▶ [PROBLEM DETAILS]: Retype the data below without altering anything.

(Records from a collection)
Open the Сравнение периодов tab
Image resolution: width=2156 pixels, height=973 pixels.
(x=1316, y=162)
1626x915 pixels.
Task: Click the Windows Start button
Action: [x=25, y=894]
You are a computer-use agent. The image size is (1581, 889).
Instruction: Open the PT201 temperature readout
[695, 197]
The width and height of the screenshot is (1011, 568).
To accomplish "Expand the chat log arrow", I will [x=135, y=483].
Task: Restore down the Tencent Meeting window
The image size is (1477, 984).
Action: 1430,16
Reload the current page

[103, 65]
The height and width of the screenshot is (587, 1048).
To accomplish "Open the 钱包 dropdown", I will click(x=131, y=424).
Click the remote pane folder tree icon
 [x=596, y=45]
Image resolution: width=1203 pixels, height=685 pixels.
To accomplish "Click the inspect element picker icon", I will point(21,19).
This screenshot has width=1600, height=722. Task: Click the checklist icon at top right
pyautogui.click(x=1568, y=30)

▶ [TASK OUTPUT]:
Open the Сравнение периодов tab
Image resolution: width=2156 pixels, height=973 pixels.
(x=1316, y=162)
1626x915 pixels.
Task: Click the Windows Start button
Action: [x=25, y=894]
You are a computer-use agent. The image size is (1581, 889).
Instruction: Open the PT201 temperature readout
[695, 197]
The width and height of the screenshot is (1011, 568).
To accomplish "Expand the chat log arrow", I will [x=135, y=483].
Task: Restore down the Tencent Meeting window
The image size is (1477, 984).
Action: 1430,16
Reload the current page

[103, 65]
The height and width of the screenshot is (587, 1048).
To accomplish "Open the 钱包 dropdown", I will click(x=131, y=424).
Click the remote pane folder tree icon
 [x=596, y=45]
Image resolution: width=1203 pixels, height=685 pixels.
To accomplish "Click the inspect element picker icon", I will point(21,19).
This screenshot has width=1600, height=722. Task: Click the checklist icon at top right
pyautogui.click(x=1568, y=30)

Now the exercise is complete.